The comments under the petition are priceless in both their reality and those I would call “completely gone off the deep end.”
It was pointed out in a response that these trucks are toy models of an industry that moves livestock from one place to another and claimed a 95% ratio of location change usage to actually taking animals for slaughter. The toy is labeled “Peterbilt Model 579 with Livestock Trailer.”
The other side of the issue jumped off the ledge with “The reality is violence. Do not support desensitization of children. This ‘toy’ is no different than a slave train combined with a coroner’s wagon. Auschwitz mentality is immoral & degrading.”
Another said, “Glorifying and normalizing slavery, abuse and slaughter is just disgusting.”
Seriously people? I would bet all that is mine not one child anywhere that found that truck under the Christmas tree would look at it and say, “Oh look, Santa brought me a slaughter truck.”
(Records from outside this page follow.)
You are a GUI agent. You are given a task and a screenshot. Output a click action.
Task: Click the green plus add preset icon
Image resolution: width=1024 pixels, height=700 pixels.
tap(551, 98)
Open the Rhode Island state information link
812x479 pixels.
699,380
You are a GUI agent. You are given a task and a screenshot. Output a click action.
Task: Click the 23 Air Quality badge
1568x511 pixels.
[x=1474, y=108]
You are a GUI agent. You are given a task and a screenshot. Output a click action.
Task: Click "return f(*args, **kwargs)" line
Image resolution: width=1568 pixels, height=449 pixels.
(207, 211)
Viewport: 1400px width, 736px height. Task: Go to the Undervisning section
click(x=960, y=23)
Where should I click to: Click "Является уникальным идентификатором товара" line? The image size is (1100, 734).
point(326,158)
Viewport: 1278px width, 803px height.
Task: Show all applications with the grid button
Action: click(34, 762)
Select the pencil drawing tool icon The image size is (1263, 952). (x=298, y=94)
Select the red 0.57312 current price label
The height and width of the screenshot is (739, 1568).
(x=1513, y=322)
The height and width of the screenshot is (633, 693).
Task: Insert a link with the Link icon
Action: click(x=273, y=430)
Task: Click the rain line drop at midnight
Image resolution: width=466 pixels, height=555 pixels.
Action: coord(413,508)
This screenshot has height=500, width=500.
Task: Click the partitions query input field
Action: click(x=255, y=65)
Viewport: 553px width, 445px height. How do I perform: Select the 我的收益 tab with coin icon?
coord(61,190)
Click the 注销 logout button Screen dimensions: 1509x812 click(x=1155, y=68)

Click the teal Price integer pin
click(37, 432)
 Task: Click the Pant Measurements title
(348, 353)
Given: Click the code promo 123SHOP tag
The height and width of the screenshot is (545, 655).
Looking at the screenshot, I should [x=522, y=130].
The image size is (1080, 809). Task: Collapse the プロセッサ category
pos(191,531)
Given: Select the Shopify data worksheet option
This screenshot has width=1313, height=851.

I have no delusion that my story here will change the mindset of those so embroiled in this leap from the toy shelf to Auschwitz, but it makes me feel better to shed a little more light on the insanity of this world. I am, however, a little concerned that those trucks hauling vegetables from farm country might be next on the list. Will the vegans attack their own?
Desensitizing children? Enslavement and murder of animals? Oh boy, it’s a good thing I’ve got a word limit that comes with this missive. My vote would to be to remove most television shows cartoon programs included, and video games. I would also do away with a long list of things people that claim to be free-thinking, free-willed adults do on a daily basis that “desensitizes” us all before taking a toy truck off the shelf. It is a TOY. A symbol of a tool used daily in the livestock industry. Period. Ban that, then ban the knives that chop the vegetables.
And, about that doll that magically poops little charms after feeding her water. It comes with the suggestion that the doll owner then make a bracelet out of the charms. Hey, I don’t make this stuff up! What kind of reality is that for a child? I suggest there is possibly psychological damage done by this doll to children who will someday actually have to change a real baby’s diaper … well, I leave it to you.
So on behalf of the livestock industry, the farming industry and the lucky charm industry, happy holiday shopping. By the way, those livestock hauling trucks are still available for $29.99. Buy two. Make a point.